The Modern Era for winemaking in Chile began during the 1970s, when restrictive domestic regulations were repealed and the government made it easier for Chile’s wines to be exported. The United States and the United Kingdom became, and remain, Chile’s primary importers of wine. Spain’s Miguel Torres set up his family’s first New World venture in the Curicó Valley, and his modern winery, complete with temperature controlled stainless steel fermentation tanks, became the model for many of today’s wineries. Wineries were updated, and native Rauli wood tanks were soon replaced by stainless steel, and French and North American barrels came into use for barrel ageing fine red wines.

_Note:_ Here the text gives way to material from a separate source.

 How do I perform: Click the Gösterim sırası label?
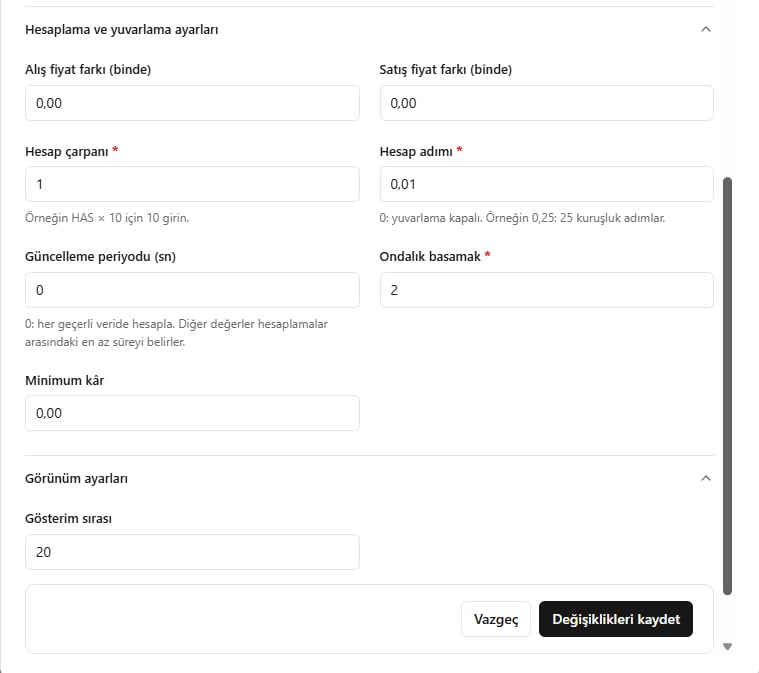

The next step in modernization took place in the vineyards. New grape varieties, as well as newer clones of existing varieties, were planted. Drip irrigation, using the amazingly clean water that comes from melting glaciers high in the not-too-distant Andes came into use, as well as more modern vertical trellising, which replaced the colorful but inefficient Ramada system. Better grapes and a better yield became the norm.
It was during this time that Carménère came into its own. Carménère is a Bordeaux grape, which needed more sunlight and warmth than the usual Bordelaise summer provides. After the Phylloxera blight of the mid 1800s hit France, Carménère was almost never replanted in Bordeaux and it came to be referred to as an extinct grape. In a fortuitous mistake, it was discovered that many of the vines planted in Chile as Merlot were actually Carménère. There are still vineyards where Carménère and Merlot are planted together, but newer plantings keep the two vines separate, and the grapes are usually vinified separately. Today, no other country produces Carménère as fine as does Chile.

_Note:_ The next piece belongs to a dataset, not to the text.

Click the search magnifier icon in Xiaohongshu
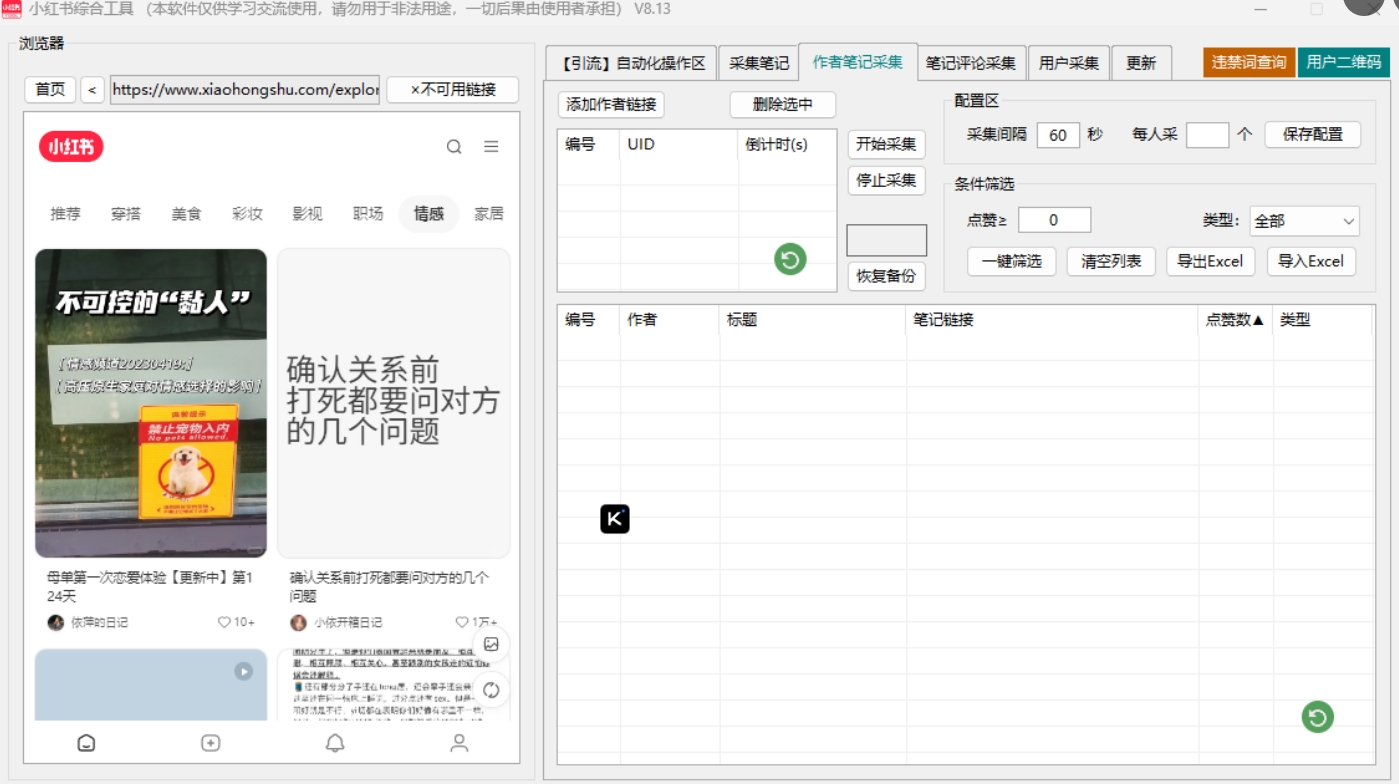 click(454, 147)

In a search for land which will grow great grapes, grapes that will express “terroir”, Chile today is expanding the area under vine, often returning to sites originally planted by the earliest Spanish settlers. The Elqui Valley in the north, Bio-Bio in the south, and Osorno in the foothills of the Andes in the east are areas to watch. Their wines are doing very well and should continue to improve.
Chile has a well-deserved good reputation in the American market. The wines that have been exported to us, since the earliest days of their arrival, have been well made wines, and have been good values. Many $8 wines from Chile beat the pants of more expensive wines from California, Australia, France, Italy and Spain. Wine drinkers who have had such positive experiences drinking these everyday-affordable Chilean wines do not hesitate when a more expensive wine from the same winery is offered. Good marketing? No... GREAT marketing!